When I visited Southern Chile during the month of May it was the end of fall/beginning of winter. Translation: while my friends stateside were posting pictures of their time on the lake, I was layering pants. The hostel we stayed in had no central heating, instead my roommates and I would cozy up to a propane heater each night. By the end of our time in Temuco, all three of us were sharing a bed so we could be warm throughout the night. We each had unique ways of keeping our face warm at night—sleeping with hats and gloves on, wrapping a towel around our face, and sleeping facing the heater. Now, sharing a bed with two girls you barely knew before the trip is humorous, but taking a shower became a rare and thoroughly unenjoyable experience. If you were one of the lucky few to get hot water, you risked it turning cold between shampooing and conditioning. After trying to undress as quickly as humanely possible (remember, no central heating), and after the water either scalds you then proceeds to turn cold on you mid cleanse, you are warmed by your chattering teeth while seeing your own breath as you attempt getting dressed without catching hypothermia.
While in Temuco, I got to experience the extreme diversity in landscape that Chile has to offer. The country is cradled by the Andes Mountains. There are still dozens of active volcanoes like the one pictured in the South and a desert region in the North. One of the highlights was the waterfall we visited, the height of it took my breath away. The excitement of seeing this unknown thing had me sprinting like a child on the trail to it. All of a sudden, you can feel the pressure of the waterfall in your ears before you can see it. And then—there it is. It was completely magnificent, like something out of the Jungle Book. I stopped and blinked a couple of times just staring, trying to make sure I can’t forget.

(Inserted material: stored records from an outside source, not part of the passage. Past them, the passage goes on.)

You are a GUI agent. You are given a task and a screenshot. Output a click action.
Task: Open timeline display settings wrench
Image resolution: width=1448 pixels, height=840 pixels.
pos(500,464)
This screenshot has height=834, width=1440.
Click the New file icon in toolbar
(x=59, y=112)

One of the nights in Pucon finished out with a visit to some hot springs, an image I couldn’t even craft in my mind before actually seeing them. The springs were seated next to a river, nestled against the Andes, with the stars twinkling in the background. It was the opposite of a Four Seasons pool in Vegas or New York but so much better. The only unnatural part was the railing as you stepped on small boulders into the steaming water. It was a sandy floor, with mineral water and the sounds of the river a few feet away. Apparently, if you are superhuman and like to torture yourself you are supposed to soak in the hot spring and then jump in the river before returning to the spring.

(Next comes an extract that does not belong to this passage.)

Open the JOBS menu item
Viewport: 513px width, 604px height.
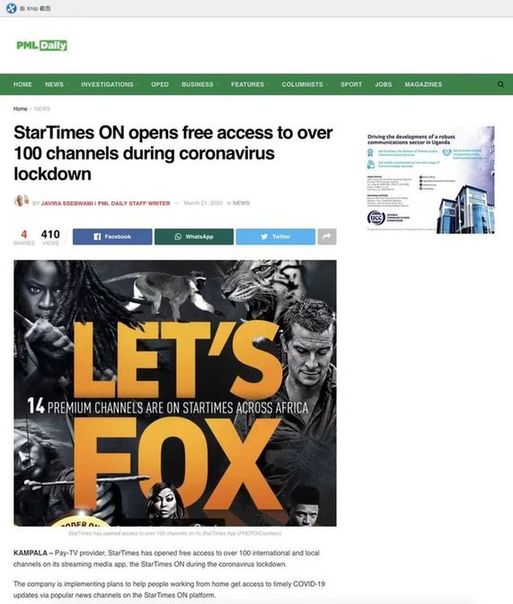(383, 84)
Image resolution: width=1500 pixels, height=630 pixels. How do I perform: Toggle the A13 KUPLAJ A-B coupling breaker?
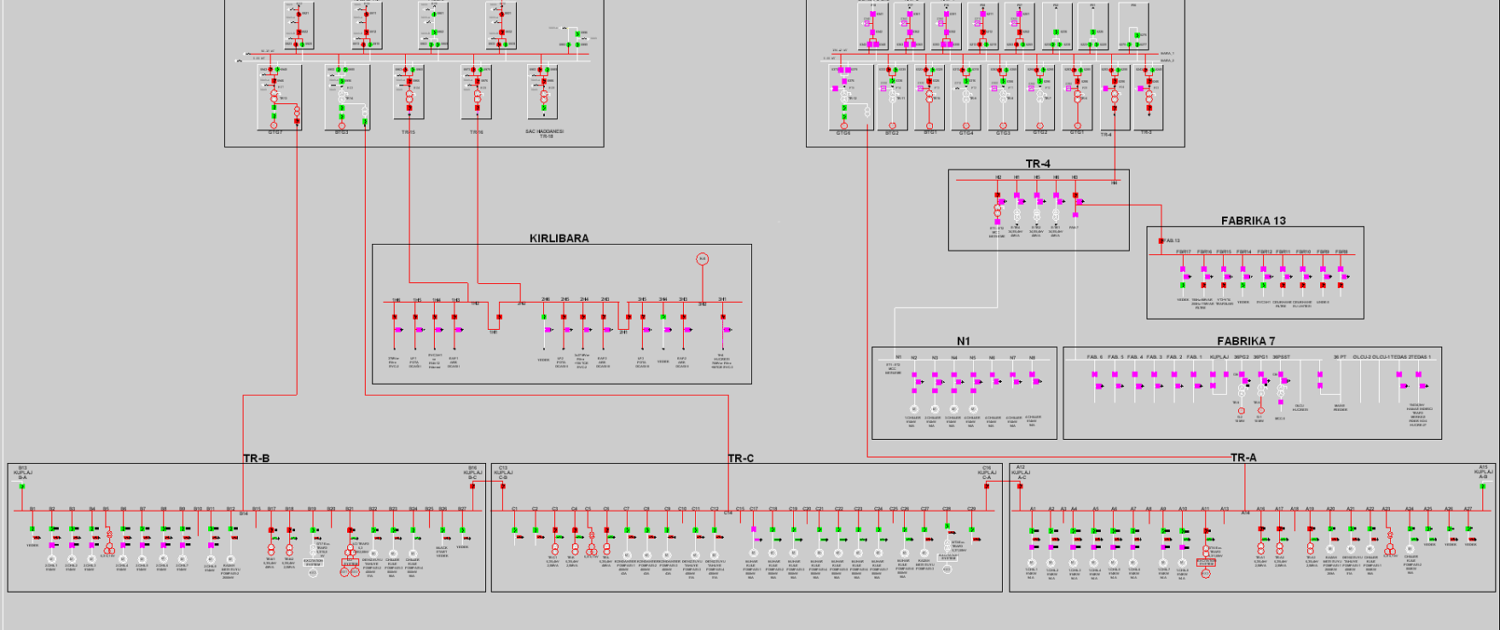pyautogui.click(x=1483, y=486)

Until the birth of the Panama Canal, Valparaiso was arguably the most important port in the Pacific Southern Hemisphere. Valparaiso began not as an entirely separate city, but rather the port to Santiago. Through time, Valparaiso has created its own identity rooted in art, intellectual pursuits and the still busy port. While in Valparaiso, I was fortunate to be staying with a host family in nearby Vina Del Mar (the more polished neighbor to Valparaiso), I quickly learned that my Spanish is horrifically rusty. Midweek I came home after a long day, and tried to excuse my weak conversation at the dinner table with fatigue. I said to the family “Yo casada” which was followed by raised eyebrows and 5 very long seconds of silence. The next morning I learned from another girl in my group that my intended “I’m tired” (yo cansada) translated mistakenly to “I married” (yo casada). Sometimes all it takes is on letter differenc e to really mess up a conversation.

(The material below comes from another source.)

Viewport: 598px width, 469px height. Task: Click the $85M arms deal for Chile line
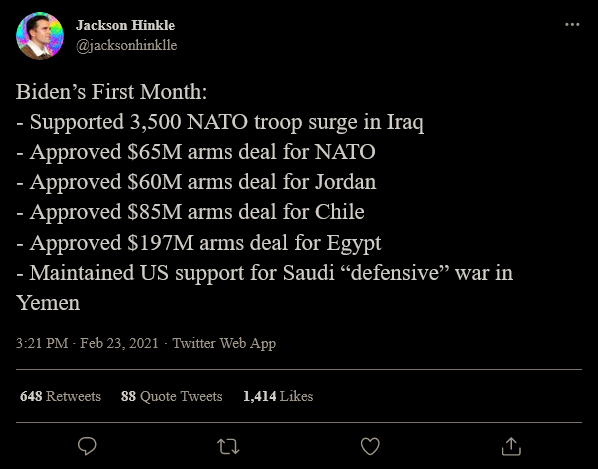pos(190,212)

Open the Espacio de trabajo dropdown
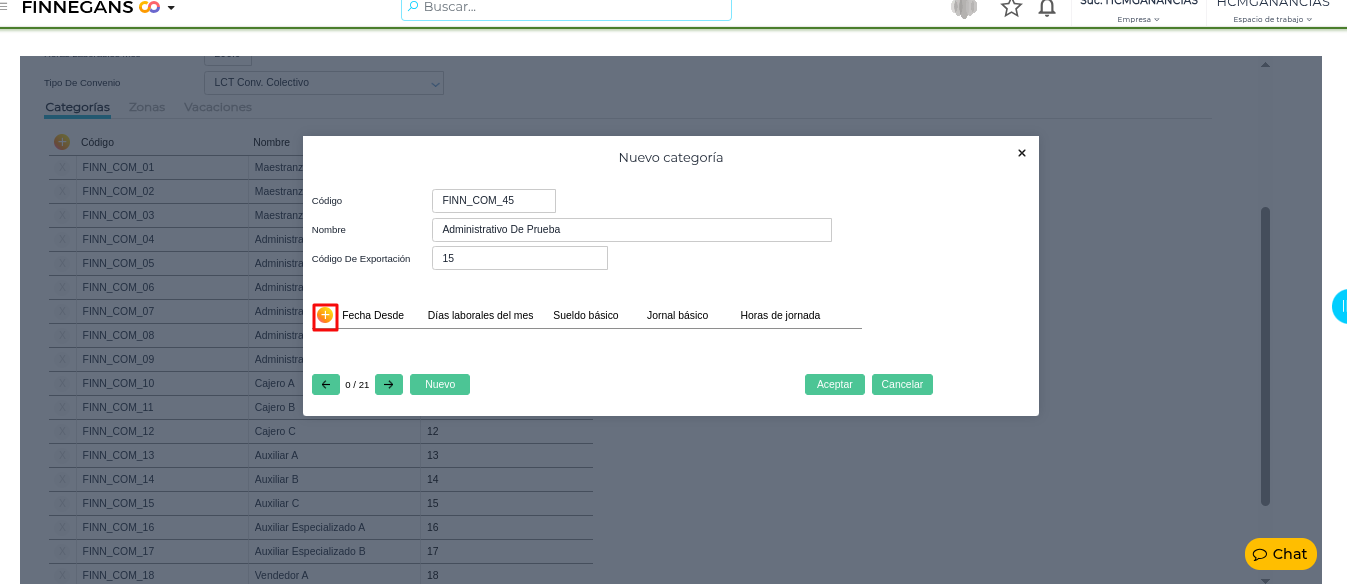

The street art in Valparaiso is fascinating. The city officials have a unique relationship with the street artists, who have sometimes asked permission to claim the spaces they paint. The art is laced with political statements and cultural symbols. The street art documents the historical characters that have shaped Chilean culture while incorporating the very current student movement. One part of Valparaiso is called the Open Sky Museum, where internationally renowned artists worked together to paint about 60 murals that are a part of public space. The artists often will not sign their name on the murals, making them a common good for the city. As the art appeared, Valparaiso was able to use the art to transform the previously rundown historical neighborhoods into something that was not so typically gentrified.
Hello there! This is my first time in South America, but so far I can completely understand why some people list it as a must. My first city within Chile is Valparaiso, it sits on the Pacific Ocean and is cradled by hills and mountains. I cannot really compare it to another city in the United States.
Valpo has an artistic history and has been revitalized in recent decades. One of the most interesting visual aspects of Valpo is the amounts colors. The houses are as diverse as nature. In addition, the sea and the sunsets are unparalleled. Because Chile is in the Southern Hemisphere, it is chilly here and the further south you go, the more snow there will be.
A historical building close to the shore.
Chile is a primarily Catholic country, when being colonized conquistadors created a Protestant cemetery to maintain a separateness as pictured below.
Most people live on hills here and neighborhoods are organized by which hill you live on.
A Chilean sunset.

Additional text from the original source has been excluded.